Start at the line in the entries below that contains "Image resolution: width=231", stop at the line that contains "The width and height of the screenshot is (304, 201).", and output exactly the lines in that span, both ends included.

━━ Extracted information

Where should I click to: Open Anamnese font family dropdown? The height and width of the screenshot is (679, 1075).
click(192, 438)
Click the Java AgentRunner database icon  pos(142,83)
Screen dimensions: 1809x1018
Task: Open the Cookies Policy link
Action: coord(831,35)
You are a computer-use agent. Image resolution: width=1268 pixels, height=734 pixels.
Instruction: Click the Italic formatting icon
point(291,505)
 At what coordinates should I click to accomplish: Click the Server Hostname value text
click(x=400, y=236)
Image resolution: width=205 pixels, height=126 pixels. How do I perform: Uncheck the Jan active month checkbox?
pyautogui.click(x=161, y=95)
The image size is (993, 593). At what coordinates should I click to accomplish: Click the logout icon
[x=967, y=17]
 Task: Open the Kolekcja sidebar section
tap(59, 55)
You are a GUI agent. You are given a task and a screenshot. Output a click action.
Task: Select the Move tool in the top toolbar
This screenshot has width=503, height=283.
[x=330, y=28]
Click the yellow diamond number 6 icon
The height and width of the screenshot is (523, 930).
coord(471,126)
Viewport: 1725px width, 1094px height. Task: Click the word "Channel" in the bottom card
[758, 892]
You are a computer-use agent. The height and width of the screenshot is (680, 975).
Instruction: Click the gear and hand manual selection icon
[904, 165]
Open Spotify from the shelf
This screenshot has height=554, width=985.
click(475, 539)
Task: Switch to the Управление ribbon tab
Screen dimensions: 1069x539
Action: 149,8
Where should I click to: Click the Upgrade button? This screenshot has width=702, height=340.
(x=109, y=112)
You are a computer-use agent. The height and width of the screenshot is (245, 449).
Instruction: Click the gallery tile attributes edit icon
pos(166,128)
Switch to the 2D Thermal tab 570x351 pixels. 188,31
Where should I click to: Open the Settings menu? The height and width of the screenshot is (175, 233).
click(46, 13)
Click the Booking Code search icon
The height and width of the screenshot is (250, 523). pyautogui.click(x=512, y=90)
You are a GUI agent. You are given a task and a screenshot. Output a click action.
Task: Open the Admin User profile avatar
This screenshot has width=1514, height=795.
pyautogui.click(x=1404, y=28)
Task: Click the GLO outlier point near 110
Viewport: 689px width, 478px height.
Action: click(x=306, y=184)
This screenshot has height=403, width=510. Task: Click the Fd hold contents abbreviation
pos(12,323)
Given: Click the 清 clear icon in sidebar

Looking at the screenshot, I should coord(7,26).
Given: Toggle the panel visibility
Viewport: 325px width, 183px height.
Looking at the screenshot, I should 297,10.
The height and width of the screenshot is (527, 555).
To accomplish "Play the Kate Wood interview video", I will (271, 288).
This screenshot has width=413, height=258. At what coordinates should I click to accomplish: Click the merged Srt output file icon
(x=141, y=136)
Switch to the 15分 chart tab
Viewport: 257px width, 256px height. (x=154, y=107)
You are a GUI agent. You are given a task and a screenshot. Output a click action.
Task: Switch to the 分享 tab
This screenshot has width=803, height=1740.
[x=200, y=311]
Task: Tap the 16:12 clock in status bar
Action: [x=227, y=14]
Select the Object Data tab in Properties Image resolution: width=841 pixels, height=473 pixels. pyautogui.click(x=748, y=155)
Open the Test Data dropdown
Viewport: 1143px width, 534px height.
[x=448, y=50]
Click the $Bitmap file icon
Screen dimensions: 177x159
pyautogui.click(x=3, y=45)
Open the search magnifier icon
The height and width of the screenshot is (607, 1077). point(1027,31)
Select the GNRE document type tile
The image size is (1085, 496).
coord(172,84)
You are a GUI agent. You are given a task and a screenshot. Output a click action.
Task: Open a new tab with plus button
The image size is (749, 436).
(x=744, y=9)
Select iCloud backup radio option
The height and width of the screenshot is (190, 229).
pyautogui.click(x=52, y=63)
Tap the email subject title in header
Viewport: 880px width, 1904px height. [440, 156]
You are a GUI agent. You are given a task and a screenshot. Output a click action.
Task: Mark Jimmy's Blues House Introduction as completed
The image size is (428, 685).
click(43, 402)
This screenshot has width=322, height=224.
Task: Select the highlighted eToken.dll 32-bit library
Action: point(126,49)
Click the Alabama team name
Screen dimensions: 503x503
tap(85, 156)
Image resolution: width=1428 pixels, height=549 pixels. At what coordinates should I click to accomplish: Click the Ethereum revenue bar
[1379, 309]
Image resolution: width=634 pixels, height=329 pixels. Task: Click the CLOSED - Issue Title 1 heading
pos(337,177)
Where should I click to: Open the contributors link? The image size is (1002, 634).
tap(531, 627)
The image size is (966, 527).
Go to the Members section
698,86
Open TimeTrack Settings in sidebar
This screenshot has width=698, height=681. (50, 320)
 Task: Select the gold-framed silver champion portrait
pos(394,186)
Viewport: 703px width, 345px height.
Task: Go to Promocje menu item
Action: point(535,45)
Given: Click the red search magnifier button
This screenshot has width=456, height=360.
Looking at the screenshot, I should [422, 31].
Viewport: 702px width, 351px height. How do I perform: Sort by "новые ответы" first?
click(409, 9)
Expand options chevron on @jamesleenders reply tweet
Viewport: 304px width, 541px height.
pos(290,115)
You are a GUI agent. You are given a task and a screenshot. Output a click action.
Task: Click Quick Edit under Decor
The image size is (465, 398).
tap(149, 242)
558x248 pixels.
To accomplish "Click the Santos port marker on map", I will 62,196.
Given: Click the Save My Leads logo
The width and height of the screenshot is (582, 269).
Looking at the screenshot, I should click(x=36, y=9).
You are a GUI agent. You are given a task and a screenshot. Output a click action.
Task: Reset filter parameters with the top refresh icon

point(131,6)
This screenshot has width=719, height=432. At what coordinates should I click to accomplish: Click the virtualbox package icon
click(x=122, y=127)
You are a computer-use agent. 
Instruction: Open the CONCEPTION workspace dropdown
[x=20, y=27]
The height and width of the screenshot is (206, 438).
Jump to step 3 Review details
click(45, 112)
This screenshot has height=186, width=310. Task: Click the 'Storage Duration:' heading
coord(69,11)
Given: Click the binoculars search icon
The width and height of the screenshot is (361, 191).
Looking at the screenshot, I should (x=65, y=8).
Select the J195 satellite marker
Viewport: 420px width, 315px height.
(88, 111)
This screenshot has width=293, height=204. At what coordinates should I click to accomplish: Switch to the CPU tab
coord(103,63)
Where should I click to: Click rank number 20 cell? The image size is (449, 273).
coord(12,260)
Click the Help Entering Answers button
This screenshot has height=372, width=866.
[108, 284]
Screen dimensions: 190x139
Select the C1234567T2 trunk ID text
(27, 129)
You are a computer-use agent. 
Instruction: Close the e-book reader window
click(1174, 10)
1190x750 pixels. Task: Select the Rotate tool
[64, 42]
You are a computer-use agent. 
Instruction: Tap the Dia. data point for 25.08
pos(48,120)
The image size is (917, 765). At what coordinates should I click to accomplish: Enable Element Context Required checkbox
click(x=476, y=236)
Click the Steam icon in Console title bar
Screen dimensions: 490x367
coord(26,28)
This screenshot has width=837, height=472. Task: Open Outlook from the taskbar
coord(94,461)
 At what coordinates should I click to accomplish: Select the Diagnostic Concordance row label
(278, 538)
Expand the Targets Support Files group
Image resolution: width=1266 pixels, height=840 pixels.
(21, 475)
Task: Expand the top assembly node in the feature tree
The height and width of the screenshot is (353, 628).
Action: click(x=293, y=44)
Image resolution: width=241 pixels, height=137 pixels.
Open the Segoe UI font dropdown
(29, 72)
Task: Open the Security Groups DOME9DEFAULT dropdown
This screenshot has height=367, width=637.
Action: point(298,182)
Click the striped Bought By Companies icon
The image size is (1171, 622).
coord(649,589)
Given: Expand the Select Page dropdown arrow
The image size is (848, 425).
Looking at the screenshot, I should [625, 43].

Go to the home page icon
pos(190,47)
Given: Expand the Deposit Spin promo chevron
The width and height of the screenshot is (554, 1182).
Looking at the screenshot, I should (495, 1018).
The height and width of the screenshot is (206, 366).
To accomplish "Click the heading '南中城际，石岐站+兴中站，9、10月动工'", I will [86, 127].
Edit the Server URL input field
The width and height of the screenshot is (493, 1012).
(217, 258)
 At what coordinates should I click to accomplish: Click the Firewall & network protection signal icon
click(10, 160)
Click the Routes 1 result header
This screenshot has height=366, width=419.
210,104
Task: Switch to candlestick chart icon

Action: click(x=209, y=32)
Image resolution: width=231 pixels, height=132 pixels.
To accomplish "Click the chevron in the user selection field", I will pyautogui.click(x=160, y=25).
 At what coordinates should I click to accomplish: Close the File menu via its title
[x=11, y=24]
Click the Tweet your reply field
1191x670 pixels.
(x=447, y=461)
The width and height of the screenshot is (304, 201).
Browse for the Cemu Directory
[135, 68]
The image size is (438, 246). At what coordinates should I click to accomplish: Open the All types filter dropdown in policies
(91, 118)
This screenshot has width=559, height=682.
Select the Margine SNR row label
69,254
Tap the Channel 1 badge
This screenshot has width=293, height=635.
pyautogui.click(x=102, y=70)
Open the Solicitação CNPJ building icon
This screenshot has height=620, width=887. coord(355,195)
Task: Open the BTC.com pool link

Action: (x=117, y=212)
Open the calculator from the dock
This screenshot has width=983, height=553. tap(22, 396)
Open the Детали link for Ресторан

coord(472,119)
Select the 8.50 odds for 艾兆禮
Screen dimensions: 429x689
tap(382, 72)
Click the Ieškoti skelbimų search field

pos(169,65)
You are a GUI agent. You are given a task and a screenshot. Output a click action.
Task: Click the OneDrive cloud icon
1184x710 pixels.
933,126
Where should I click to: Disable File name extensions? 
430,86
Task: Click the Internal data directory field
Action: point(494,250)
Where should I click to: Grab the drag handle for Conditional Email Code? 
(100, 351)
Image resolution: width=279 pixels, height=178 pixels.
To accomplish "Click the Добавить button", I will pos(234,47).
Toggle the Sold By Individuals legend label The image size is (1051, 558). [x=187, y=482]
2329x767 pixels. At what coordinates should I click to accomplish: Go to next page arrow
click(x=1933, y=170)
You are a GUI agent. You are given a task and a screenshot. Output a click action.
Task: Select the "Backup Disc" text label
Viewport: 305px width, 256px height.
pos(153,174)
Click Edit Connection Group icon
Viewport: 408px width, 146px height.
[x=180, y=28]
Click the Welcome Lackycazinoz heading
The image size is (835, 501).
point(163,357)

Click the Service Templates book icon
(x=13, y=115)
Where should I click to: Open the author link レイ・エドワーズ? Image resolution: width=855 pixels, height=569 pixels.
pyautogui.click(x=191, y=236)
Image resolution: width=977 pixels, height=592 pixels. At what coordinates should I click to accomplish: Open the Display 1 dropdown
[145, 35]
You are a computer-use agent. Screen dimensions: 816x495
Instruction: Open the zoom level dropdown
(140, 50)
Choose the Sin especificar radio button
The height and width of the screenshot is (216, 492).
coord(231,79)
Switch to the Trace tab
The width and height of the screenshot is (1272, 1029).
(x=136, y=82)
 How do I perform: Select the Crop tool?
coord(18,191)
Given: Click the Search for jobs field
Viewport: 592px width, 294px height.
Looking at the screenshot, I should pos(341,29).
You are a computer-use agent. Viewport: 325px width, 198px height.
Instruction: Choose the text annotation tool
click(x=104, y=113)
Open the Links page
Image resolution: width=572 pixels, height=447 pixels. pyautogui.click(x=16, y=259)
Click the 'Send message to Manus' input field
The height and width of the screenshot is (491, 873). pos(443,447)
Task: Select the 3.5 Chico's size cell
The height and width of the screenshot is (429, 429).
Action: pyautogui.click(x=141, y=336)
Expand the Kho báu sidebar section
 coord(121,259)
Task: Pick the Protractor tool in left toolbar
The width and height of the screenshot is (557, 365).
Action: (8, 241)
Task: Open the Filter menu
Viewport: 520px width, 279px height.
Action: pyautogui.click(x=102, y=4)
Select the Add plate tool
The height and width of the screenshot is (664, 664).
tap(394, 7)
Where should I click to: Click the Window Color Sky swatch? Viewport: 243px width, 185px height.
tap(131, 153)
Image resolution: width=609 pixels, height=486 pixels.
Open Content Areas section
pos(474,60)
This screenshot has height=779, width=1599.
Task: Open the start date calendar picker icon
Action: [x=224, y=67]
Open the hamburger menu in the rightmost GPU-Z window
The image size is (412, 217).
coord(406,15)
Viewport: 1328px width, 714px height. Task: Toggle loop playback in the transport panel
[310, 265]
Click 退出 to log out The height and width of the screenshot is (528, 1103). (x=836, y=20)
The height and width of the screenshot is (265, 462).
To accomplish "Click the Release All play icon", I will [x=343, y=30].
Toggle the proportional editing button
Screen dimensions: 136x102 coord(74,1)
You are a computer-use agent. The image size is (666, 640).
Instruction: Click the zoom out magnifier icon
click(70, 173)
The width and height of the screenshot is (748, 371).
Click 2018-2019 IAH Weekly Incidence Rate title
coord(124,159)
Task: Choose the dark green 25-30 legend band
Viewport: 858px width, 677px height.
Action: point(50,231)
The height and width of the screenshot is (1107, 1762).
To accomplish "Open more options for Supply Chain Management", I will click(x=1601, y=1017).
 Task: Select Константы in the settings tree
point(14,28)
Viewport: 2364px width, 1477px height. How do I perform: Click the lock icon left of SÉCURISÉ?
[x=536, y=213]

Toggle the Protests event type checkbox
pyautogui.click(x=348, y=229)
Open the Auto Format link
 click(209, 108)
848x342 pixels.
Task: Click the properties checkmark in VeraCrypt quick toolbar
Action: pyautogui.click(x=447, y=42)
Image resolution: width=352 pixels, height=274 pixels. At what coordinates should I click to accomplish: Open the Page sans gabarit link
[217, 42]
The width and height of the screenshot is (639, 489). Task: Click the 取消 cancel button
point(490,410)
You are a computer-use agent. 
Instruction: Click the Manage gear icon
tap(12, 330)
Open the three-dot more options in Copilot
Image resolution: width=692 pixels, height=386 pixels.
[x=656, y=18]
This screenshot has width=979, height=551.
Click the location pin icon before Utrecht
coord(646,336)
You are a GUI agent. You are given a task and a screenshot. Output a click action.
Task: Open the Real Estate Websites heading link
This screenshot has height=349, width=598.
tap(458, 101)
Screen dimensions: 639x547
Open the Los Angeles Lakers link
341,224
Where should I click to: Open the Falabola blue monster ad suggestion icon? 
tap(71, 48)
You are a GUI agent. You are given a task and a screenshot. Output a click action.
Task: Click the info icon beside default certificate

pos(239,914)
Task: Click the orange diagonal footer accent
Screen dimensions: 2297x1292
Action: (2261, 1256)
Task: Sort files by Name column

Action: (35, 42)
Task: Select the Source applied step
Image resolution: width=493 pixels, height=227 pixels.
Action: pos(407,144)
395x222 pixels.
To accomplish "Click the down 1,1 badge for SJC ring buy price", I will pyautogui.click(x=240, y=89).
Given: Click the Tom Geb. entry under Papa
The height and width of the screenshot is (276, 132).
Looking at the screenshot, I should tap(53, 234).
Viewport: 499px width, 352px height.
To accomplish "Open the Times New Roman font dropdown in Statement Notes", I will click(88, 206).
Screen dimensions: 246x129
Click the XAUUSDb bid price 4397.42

━━━━

Completed task:
Image resolution: width=231 pixels, height=132 pixels.
To accomplish "Click the chevron in the user selection field", I will pyautogui.click(x=160, y=25).
 At what coordinates should I click to accomplish: Close the File menu via its title
[x=11, y=24]
Click the Tweet your reply field
1191x670 pixels.
(x=447, y=461)
The width and height of the screenshot is (304, 201).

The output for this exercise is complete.